══ Excerpted text

Mrs DUBOIS’s Portable Soup, or Solid Broth, useful on Journies or at Sea, and not disagreeable to chew when Hunting, and a Chace proves long; or for the ready making Gravy Sauce; made in Cakes of a proper Size to make one Mess each, in Quantity three or four Gills.  This Soup is made after the receipt of her late Uncle, Paul Monlong, Cook to the late Duke of Argyll, and with his Grace in Flanders during Queen Anne’s Wars.  The Conveniency of which is late well-known to several Gentlemen of the Navy, from whom she has Letter with great Commendations.  This useful Commodity will never spoil, if kept dry, and is dissolv’d in a few minutes in boiling Water.  She has also succeeded (a Thing never attempted by any) in making some of Veal and Fowls, some of Fowls only, and some of Mutton entirely, in which the Herbs are as fresh as when first made.  All the above Soups or Broths are 6d each, or 5s. a Dozen, in a Tin Box, for Conveniency of Carriage, and to keep them dry at Sea, are sold at the Golden Head in Prujean-Court, in the Great Old Baily.

════
══ Given information

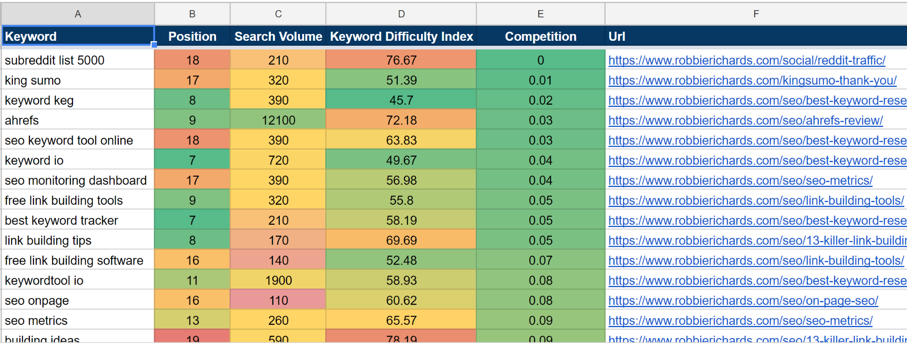Select the Competition header cell
Image resolution: width=907 pixels, height=343 pixels.
pyautogui.click(x=540, y=36)
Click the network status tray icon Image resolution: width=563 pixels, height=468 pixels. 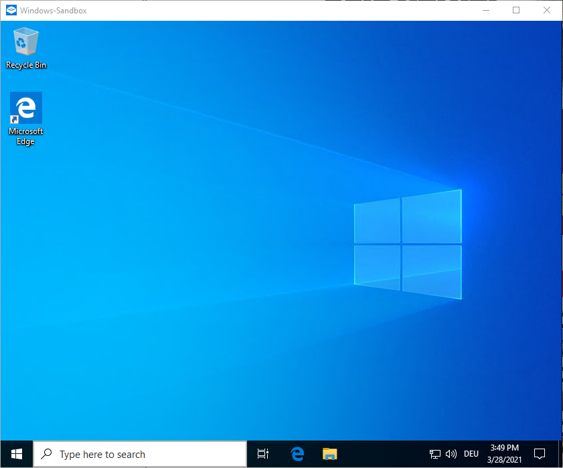[435, 454]
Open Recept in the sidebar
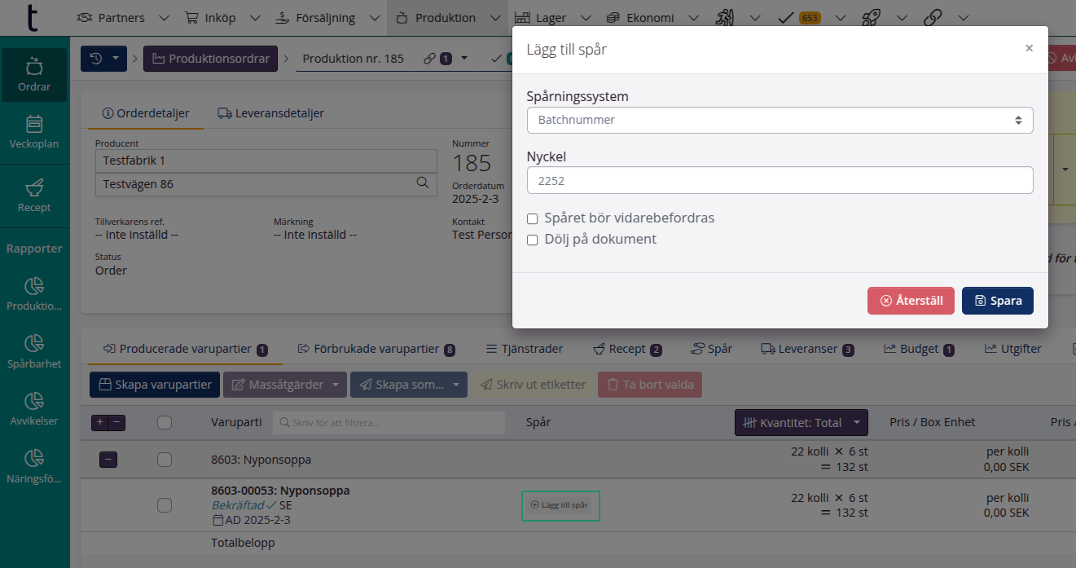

════

Parts of the exercise:
a - In the portable soup advertisement, where are the soups sold?
b - Decide whether each statement agrees with the portable soup advertisement, answering yes or no and quoting the deciding words: (i) The soup will spoil unless it is kept cold. (ii) The soup is made from a recipe of Mrs Dubois's late uncle. (iii) A dozen of the soups costs 5s.
c - Carry on the portable soup advertisement from its final sentence.

Set of answers:
a - At the Golden Head in Prujean-Court, in the Great Old Baily.

b -
(i) No: "This useful Commodity will never spoil, if kept dry"
(ii) Yes: "made after the receipt of her late Uncle, Paul Monlong"
(iii) Yes: "or 5s. a Dozen"

c -
General Advertiser, 2nd January, 1748

Mrs Elizabeth Dubois had been advertising the sale of her portable soup in the British newspapers since at least November 1746 when they appear to have first been available in this country.  Previously she had sold them in the Netherlands through Mr Arnoldus Brunel Toyman in the Spuy Straat at The Hague (Den Haag).  When they first appeared for sale her plan, as stated in the newspaper, was to sell them under the following names: Gravy Soup, Mutton Broth, Chicken Broth, Veal and Fowls.  In later years, for Lent, she produced a soup using fish and shellfish, which was also suitable to be stored for many months.  To prevent mistakes her cakes of Portable Soups were stamped with her name, Dubois.  Whilst she didn’t invent Portable Soup, she is the first person to market it with any degree of success and seems to have been something of an 18th-century entrepreneur.

Tablet of portable soup dating from around 1765-1779. © National Maritime Museum, Greenwich, London
Tablet of portable soup dating from around 1765-1779.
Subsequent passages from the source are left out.